Martinez’s art takes on various forms in a variety of media, including mixed-media painting, neon signs, and cake paintings. Expanding his practice over the last year, Martinez explores socially engaged and accessible forms of work such as mass-produced lawn signs, a charitable art initiative folder project, and clothing. Captivating and provocative, Look What You Created exemplifies Martinez’s ability to invoke conversations about equity, empathy, humanity, and connection.

While alluding to the 1992 Los Angeles riots and former Los Angeles Times senior staff photographer and photo editor Kirk D. McKoy’s photograph that features the phrase “Look what you created,” Martinez’s work reveals the startling analogies between such imagery and events and recent nationwide protests and demonstrations. “The messages that were in the air then and are echoed now have influenced the exhibition and title of the show,” says Martinez. 

In Look What You Created, the “past is the present,” with works that reverberate a sense of urgency, immediacy, and, ultimately, an ongoing demand for action. 

Exhibition Details:

November 4, 2021 – April 24, 2022

On view in the Kasser Family Wing of Latin American Art.

Look What You Created is accompanied by a full-color catalogue published by the Tucson Museum of Art with texts by Jeremy Mikolajczak, exhibition curator and the Jon and Linda Ender Director and CEO; Dr. Kristopher Driggers, Schmidt Curator of Latin American Art; Dr. Marianna Pegno, Director of Engagement and Inclusion; and Hunter Braithwaite, Brooklyn-based writer and editor.

Museum Hours:

Thursday – Sunday
10:00 AM – 5:00 PM

About Patrick Martinez

Patrick Martinez, (b. 1980 Pasadena, CA) earned his BFA with honors from Art Center College of Design in 2005. 

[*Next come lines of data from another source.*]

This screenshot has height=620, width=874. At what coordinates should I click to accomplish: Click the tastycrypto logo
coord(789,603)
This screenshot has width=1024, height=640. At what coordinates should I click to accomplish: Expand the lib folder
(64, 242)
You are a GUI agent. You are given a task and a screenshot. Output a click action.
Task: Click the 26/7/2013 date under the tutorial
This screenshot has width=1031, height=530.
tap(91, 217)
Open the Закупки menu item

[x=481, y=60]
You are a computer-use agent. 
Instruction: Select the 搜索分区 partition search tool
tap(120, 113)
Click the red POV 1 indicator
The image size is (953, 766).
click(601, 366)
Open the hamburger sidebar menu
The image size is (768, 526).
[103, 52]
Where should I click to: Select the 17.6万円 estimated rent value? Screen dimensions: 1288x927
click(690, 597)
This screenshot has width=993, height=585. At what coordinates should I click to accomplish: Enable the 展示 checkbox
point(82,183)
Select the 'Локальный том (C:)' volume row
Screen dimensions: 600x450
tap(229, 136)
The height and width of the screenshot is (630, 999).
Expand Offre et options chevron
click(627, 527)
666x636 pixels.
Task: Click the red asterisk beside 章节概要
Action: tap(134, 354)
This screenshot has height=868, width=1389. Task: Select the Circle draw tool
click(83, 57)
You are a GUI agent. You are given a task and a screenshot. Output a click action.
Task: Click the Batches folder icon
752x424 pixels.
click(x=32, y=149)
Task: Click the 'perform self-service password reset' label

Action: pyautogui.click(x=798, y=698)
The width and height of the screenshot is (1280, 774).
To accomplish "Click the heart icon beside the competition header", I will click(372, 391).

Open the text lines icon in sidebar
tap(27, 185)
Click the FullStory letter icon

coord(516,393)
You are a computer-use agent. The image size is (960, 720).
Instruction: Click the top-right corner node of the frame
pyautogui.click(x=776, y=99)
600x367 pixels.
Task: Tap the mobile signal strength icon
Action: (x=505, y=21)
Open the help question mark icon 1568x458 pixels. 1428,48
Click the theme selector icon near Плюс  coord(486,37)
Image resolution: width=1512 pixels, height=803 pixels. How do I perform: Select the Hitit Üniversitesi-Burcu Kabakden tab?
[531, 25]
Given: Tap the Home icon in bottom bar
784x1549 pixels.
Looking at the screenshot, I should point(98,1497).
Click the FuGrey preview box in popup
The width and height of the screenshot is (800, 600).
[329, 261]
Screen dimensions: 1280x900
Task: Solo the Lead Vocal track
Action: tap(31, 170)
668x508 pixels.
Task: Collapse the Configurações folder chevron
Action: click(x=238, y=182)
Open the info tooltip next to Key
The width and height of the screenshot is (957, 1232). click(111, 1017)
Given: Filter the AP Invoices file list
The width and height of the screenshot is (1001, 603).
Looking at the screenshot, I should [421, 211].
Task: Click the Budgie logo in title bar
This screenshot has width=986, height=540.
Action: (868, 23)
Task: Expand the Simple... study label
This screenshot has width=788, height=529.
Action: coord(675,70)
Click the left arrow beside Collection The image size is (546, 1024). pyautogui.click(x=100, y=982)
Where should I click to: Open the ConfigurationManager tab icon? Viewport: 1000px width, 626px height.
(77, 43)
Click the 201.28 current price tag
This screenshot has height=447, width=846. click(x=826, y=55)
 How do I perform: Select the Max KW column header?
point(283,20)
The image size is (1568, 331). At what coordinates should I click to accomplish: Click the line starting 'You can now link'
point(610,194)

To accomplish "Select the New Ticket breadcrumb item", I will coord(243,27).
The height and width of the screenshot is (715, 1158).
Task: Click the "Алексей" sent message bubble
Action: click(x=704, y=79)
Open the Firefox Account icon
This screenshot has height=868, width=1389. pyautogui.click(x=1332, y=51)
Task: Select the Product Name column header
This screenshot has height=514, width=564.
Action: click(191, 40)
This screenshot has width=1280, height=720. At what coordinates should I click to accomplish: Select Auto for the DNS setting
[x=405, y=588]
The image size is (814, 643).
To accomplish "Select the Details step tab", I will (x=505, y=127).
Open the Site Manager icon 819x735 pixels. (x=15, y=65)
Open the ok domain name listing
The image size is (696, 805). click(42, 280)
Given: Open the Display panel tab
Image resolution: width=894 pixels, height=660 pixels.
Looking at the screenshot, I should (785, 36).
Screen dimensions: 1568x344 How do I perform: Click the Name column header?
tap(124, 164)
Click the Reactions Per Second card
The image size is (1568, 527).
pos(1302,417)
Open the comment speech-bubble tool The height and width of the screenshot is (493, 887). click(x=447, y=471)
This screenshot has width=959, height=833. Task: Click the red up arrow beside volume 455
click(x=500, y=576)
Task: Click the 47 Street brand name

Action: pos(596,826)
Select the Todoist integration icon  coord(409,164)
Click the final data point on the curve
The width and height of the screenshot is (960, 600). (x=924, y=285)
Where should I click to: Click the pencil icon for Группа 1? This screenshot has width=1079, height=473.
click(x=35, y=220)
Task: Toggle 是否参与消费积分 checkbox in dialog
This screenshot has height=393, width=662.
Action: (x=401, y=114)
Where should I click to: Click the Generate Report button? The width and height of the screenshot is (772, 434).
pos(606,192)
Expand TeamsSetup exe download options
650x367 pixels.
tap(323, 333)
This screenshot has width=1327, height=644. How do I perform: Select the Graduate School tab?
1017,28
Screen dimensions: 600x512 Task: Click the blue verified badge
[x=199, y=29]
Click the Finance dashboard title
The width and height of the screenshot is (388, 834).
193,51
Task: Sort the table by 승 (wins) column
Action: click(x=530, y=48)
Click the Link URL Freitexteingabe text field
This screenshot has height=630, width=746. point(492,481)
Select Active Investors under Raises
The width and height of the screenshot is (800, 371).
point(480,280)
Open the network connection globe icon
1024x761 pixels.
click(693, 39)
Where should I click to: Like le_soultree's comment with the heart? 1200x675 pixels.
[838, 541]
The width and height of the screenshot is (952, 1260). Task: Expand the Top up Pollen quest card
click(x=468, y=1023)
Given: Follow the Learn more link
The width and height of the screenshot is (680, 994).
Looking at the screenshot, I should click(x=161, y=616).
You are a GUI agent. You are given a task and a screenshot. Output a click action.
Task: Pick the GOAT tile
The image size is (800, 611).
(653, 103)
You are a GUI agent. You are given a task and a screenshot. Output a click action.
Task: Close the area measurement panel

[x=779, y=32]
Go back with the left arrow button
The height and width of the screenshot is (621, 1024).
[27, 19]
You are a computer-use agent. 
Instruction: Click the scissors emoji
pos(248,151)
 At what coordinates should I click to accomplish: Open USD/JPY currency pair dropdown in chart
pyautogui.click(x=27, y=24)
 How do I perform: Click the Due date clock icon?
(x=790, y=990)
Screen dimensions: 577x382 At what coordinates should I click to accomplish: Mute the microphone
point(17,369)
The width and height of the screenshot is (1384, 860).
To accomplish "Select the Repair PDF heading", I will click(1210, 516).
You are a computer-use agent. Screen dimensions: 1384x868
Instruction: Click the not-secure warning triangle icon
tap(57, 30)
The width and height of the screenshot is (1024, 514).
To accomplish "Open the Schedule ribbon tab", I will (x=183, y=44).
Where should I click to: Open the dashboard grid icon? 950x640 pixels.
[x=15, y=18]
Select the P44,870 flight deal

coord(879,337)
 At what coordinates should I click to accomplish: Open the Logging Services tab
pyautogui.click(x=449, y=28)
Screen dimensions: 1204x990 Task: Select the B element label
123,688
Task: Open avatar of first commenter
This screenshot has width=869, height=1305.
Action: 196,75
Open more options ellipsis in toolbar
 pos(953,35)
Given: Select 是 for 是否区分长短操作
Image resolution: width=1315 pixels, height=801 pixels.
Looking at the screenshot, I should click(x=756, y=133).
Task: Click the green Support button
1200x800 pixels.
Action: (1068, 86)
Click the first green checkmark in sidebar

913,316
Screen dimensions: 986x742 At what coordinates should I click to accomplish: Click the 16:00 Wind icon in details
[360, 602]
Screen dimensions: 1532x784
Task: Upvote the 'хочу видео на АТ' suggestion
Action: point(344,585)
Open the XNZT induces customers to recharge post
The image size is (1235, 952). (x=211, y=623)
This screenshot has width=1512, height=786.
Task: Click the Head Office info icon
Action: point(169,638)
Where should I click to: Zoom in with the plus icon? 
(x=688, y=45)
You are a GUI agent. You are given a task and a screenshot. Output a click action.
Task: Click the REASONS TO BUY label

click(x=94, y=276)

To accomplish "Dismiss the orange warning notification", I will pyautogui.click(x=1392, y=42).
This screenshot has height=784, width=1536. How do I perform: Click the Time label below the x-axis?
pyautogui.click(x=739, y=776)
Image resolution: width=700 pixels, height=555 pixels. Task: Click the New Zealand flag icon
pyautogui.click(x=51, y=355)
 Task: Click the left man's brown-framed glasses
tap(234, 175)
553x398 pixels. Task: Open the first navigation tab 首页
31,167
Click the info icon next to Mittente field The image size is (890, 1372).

His work has been exhibited domestically and internationally in Los Angeles, Mexico City, San Francisco, Minneapolis, Miami, New York, Seoul, and the Netherlands, at venues including the Studio Museum in Harlem, the Smithsonian National Portrait Gallery, El Museo del Barrio, the Tucson Museum of Art, the Madison Museum of Contemporary Art, the Albright-Knox Art Gallery, the Cornell Fine Arts Museum, the Vincent Price Art Museum, the Museum of Latin American Art, LA Louver, Galerie Lelong & Co., Movimiento de Arte y Cultura Latino Americana, the Chinese American Museum and the Euphrat Museum of Art, among others. 

Patrick’s work resides in the permanent collections of Los Angeles County Museum of Art, the Smithsonian National Museum of African American History and Culture, the Nerman Museum of Contemporary Art, the Tucson Museum of Art, the Crocker Art Museum, the Cornell Fine Art Museum, the Pizzuti Collection of the Columbus Museum of Art, and the Museum of Latin American Art, among others. 

Patrick lives and works in Los Angeles and is represented by Charlie James Gallery, Los Angeles.

About Tucson Museum of Art and Historic Block

As an institution built upon the original territories of the O’odham, the Tucson Museum of Art and Historic Block (TMA) acknowledges the Indigenous Sonoran Desert communities, past and present, who have stewarded this region throughout generations.

TMA connects art to life through meaningful and engaging experiences that inspire discovery, spark creativity, and promote cultural understanding. Founded in 1924, TMA encompasses an entire city block in historic downtown.                                                                                                

TMA is committed to developing quality exhibitions, expanding, and diversifying its collection and presenting relevant and innovative programs while broadening public access to the arts.

The museum features exhibitions of Modern and Contemporary art, Latin American art from ancient to today, Indigenous arts and Art of the American West. A permanent collection of over 12,000 works of art spans continents, centuries, and media. TMA’s campus includes five properties listed on the National Register of Historic Places, an art education center and research library, the Museum Store, and the highly acclaimed museum restaurant Café a la C’Art.